* _ENTRIES SUPPLIED_:
=== Begin Enclosure ===

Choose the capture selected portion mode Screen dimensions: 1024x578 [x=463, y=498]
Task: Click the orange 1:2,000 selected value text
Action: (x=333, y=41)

=== End Enclosure ===
=== Begin Enclosure ===

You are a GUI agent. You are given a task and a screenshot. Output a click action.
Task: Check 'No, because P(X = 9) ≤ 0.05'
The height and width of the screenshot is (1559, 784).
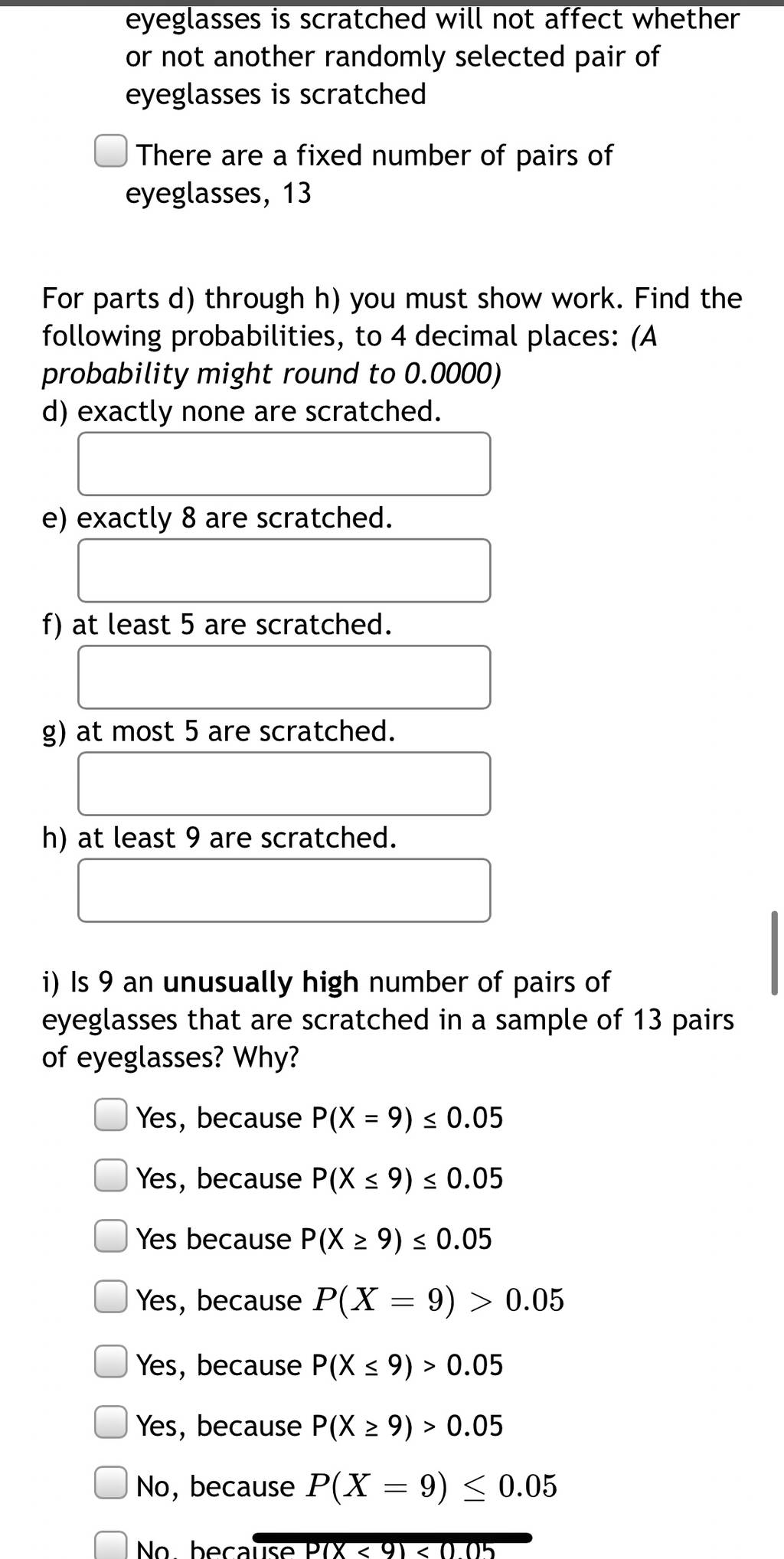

=== End Enclosure ===

* _THE PROBLEM_: After counting the lines above that include the word "screenshot", give only the number.

* _RESULT FOR THIS TASK_: 2